Aux US, ils ont des rappeurs LGBT, ils ont des rappeuses. Donc ça change toute la dynamique. Et aux États-Unis, le rap est bien plus impliqué dans la culture populaire. Même sur leurs late-shows, on parle de rap par exemple. On voit des vieux blancs, hétérosexuels, écouter du Public Enemy et chanter les paroles. Ici, je ne suis pas sûr que tous les gens de 50 ans soient capables de chanter du NTM.

Est-ce qu’il y a déjà une chanson qui vous a donné envie de vous insurger ? 

Franchement non, ça m’est jamais arrivé. Plus jeune, j’étais choquée, mais de la bonne manière. J’entendais Lil Kim parler de cunnilingus, ça m’impressionnait. C’était – et c’est – toujours impossible en France !
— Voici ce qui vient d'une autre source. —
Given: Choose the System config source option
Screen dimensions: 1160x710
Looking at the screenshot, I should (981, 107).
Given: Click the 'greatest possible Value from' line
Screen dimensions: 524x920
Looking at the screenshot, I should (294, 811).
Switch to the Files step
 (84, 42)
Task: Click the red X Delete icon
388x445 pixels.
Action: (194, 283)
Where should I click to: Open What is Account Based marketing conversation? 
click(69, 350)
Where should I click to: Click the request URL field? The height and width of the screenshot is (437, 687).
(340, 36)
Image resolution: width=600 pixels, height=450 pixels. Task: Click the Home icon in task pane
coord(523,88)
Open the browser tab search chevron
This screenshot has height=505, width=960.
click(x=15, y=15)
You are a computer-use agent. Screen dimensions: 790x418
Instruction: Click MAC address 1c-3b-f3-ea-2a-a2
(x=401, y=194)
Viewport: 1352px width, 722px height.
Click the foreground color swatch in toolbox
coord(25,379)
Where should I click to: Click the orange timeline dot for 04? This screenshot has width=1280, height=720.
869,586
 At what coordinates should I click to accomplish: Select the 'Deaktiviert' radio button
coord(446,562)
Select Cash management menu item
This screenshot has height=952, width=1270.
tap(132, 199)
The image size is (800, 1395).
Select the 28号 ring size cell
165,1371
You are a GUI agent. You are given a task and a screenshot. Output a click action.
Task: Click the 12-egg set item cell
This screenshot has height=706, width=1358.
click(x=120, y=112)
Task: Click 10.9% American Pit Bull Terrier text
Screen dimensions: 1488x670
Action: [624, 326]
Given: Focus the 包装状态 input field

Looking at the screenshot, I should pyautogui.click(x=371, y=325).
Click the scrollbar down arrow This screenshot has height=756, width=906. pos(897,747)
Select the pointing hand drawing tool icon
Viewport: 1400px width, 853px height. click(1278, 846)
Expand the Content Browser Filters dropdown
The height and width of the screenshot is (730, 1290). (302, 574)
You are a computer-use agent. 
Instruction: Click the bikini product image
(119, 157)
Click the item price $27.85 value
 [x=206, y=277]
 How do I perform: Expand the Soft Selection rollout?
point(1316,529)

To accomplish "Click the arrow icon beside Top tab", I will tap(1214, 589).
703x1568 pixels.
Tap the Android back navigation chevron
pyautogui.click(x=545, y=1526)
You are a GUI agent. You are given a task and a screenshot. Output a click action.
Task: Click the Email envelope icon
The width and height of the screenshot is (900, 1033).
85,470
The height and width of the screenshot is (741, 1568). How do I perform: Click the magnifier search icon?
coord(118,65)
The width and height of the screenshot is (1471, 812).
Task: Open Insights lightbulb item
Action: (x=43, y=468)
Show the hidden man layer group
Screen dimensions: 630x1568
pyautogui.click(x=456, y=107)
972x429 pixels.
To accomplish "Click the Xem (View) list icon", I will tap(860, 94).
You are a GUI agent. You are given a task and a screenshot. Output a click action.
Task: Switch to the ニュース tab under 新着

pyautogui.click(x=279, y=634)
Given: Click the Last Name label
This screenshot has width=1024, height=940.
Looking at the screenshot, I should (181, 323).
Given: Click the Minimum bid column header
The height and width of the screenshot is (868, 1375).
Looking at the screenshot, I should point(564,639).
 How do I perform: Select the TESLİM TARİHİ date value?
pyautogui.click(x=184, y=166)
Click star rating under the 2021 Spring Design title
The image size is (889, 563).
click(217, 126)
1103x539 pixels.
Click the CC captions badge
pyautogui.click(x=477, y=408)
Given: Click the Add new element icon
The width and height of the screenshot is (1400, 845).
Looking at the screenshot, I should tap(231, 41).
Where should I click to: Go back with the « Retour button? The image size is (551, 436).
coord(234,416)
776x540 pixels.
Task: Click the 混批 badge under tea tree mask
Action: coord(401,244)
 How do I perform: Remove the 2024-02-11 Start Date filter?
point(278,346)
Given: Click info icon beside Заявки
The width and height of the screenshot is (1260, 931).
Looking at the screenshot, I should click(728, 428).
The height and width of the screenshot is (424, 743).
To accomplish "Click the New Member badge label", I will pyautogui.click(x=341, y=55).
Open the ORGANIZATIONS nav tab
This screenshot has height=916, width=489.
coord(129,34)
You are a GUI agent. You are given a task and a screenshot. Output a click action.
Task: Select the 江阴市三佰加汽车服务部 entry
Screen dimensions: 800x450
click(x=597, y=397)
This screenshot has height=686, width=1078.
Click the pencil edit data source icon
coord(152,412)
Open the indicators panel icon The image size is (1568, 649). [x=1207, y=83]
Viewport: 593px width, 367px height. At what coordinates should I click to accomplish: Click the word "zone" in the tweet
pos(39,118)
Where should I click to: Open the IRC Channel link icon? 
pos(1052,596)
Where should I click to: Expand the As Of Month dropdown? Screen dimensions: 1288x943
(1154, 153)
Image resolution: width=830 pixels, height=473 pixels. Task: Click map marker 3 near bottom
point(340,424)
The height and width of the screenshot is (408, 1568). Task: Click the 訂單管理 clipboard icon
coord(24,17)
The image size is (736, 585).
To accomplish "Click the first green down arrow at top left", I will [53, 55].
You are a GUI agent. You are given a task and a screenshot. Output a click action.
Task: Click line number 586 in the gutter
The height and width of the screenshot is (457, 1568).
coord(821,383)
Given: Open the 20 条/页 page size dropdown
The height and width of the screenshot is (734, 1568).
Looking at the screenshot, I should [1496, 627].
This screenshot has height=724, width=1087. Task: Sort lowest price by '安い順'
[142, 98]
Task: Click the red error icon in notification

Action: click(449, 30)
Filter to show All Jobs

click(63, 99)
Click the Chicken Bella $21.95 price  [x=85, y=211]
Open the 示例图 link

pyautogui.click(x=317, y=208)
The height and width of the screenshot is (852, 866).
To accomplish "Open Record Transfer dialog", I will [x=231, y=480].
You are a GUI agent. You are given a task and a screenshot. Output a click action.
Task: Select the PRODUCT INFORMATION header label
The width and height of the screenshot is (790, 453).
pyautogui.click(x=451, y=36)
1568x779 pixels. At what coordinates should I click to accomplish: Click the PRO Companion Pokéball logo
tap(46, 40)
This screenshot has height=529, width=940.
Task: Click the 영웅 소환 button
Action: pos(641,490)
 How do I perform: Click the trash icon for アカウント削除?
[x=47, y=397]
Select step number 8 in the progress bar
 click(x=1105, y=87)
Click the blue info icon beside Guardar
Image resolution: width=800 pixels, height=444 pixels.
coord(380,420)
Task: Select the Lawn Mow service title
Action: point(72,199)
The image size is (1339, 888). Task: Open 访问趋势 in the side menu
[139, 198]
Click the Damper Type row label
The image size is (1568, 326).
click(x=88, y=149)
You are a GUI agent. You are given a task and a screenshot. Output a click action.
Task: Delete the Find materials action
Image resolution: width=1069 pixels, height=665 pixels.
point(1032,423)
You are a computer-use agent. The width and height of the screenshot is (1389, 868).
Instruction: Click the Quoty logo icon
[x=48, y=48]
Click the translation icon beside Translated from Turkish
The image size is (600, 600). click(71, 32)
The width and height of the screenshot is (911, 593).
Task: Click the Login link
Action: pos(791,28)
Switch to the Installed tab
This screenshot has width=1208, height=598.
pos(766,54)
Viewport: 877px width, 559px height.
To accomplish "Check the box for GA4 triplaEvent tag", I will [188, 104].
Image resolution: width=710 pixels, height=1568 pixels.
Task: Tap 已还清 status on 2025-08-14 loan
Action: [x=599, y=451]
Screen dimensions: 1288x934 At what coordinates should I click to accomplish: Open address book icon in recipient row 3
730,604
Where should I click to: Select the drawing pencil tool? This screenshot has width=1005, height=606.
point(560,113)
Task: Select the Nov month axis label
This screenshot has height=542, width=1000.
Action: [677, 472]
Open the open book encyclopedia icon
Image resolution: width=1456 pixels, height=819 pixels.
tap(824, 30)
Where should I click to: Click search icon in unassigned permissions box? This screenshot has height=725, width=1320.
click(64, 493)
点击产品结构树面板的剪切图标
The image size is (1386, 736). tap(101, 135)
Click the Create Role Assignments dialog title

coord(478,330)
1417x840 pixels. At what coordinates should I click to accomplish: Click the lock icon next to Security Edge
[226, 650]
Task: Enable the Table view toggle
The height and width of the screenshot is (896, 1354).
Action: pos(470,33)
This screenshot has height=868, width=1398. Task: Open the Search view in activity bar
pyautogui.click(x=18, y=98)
Le sujet des femmes dans le rap est-il souvent encore plus mal débattu que les accusations de violence ou d’apologie de la drogue ? 

C’est surtout faux-cul. C’est n’importe quoi de voir le rap comme le seul producteur de sexisme ou de violence envers les femmes. Il y a des chansons de Marc Lavoine horribles envers les femmes ! Regardons dans quelle époque on vit, la violence envers les femmes existe à plein d’autres niveaux. Le rap est un bouc-émissaire ! Il est bien pratique. Il est nommé responsable de tous les maux contre les femmes. Alors on peut critiquer le rap quand il est sexiste, mais on peut loger tout le monde à la même enseigne alors. Mais d’autres musiciens devraient être épinglés, sauf qu’hors rap, ils font partie des puissants, donc c’est plus facile de s’attaquer à Lorenzo évidemment.

Ce débat sera-t-il tranché à un moment ? 

Je le souhaite, mais ça dépend des discussions. Ça ne peut pas être un débat binaire. Il n’y a pas de pour ou contre. J’aimerais bien qu’on sorte de cette vision binaire, et qu’en attendant on parle davantage de musique.